==== RECORDS SHOWN
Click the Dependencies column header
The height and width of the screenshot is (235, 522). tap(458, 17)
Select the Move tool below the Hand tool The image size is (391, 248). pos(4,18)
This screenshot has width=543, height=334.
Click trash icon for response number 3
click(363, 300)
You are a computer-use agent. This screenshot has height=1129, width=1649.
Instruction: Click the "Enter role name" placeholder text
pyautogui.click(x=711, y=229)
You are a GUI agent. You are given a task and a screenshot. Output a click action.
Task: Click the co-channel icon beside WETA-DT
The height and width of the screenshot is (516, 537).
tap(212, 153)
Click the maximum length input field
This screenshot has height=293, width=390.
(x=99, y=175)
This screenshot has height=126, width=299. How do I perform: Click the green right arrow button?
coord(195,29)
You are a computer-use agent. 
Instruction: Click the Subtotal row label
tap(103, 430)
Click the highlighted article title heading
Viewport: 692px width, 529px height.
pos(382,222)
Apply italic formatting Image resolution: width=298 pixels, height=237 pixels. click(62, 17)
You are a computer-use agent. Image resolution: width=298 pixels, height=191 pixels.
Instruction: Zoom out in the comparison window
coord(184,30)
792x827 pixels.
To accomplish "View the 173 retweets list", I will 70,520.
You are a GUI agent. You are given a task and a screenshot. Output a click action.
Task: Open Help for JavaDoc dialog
========
The lines holding the word "pixels" are the answer. Find them in the entries and copy them.

Apply italic formatting Image resolution: width=298 pixels, height=237 pixels. click(62, 17)
You are a computer-use agent. Image resolution: width=298 pixels, height=191 pixels.
792x827 pixels.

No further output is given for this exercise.